Before we go any further, let’s take a step back and explain the use case for our Pentaho World demo of real time analytics. I wanted to build a system that ingested a stream of tweets about the conference in real time while also making them available for analytics. The analytics are presented using a Pentaho CDE dashboard and Mondrian cube for slicing and dicing in Pentaho Analyzer. For the dashboard I performed a bit of Natural Language Processing on the tweets to determine their sentiment, and then made both aggregate metrics and individual tweets available as soon as the tweet was received. For the Pentaho Analyzer slice and dice capabilities, I allowed the data to be slightly older (not real time), but did update the underlying cube frequently.
How did I do this? At a high level I built a Pentaho Data Integration (PDI) transformation that acted as a daemon. This transformation used the Twitter Streaming API to get a continuous stream of tweets with the #PWorld15 hashtag, and does not stop processing new data until the transformation is manually stopped. I then used the Stanford Sentiment Analysis plugin for PDI to calculate the Wilson Sentiment of the tweet, before writing this data into MongoDB.
For the cube, Pentaho Analyzer requires a SQL interface to the data. It is true, that this could be solved by using PDI’s data service capability, which allows you to use SQL to query the results of a PDI transformation. However, the “PDI as a data service” option has a limitation in that the output data from the transformation must be able to fit in memory -- not practical for Big Data. Instead, I extended the transformation that I used to stream the data from Twitter into MongoDB to also write the data to Hadoop/HDFS. This enabled me to expose the data via Impala into the SQL interface Pentaho Analyzer requires.
Brilliant! But, there was a catch. In Hadoop, a file is not readable until the file handle has been closed. If I never close the file because my transformation is constantly running, then the data would never be available to query. I could have written a file for every record, but this would have resulted in way too many small files and would have been detrimental to performance. Instead, I used the Transformation Executor step in PDI to group the tweets into 10 minute chunks, and then wrote one file every 10 minutes.

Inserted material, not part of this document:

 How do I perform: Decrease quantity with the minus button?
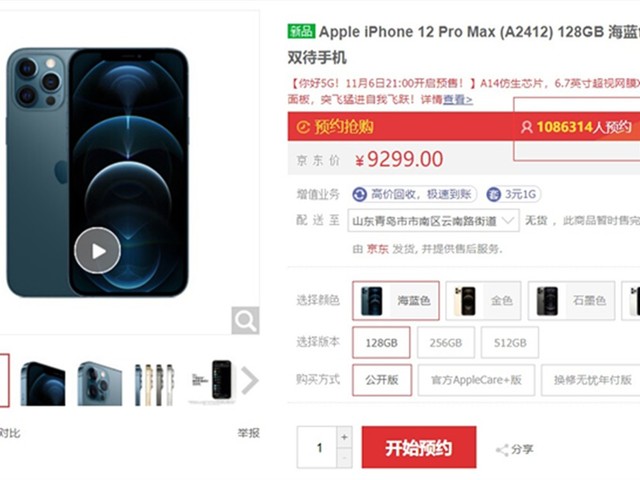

Once I had all of this figured out and working, I tested and encountered yet another problem. Tweets have new lines and lots of special characters. Storing the data in a plain text file was going to be a challenge. The good news is there are better file formats for Hadoop than plain text files, such as Avro and Parquet. So, instead of using text files, I used the Pentaho Consulting Labs Parquet Output step. This had the dual benefit of easily handling new lines and special characters while also improving the underlying performance of Cloudera Impala queries.
Finally, I created a few Impala tables and a Mondrian cube, and solved my problem. I was able to stream tweets in real time through Pentaho to make them immediately available in a dashboard, and, with a modest delay, also have them available for slice and dice analytics.